[Task details]: Rewrite the records below with "Remove button" swapped for "Delete button", leaving everything else as it is.

[Dataset extract]:
★ ★ ★

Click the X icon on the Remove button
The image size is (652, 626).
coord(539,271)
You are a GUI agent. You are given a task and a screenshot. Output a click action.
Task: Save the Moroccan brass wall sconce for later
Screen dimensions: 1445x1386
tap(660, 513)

★ ★ ★

[Result for this task]:
Click the X icon on the Delete button
The image size is (652, 626).
coord(539,271)
You are a GUI agent. You are given a task and a screenshot. Output a click action.
Task: Save the Moroccan brass wall sconce for later
Screen dimensions: 1445x1386
tap(660, 513)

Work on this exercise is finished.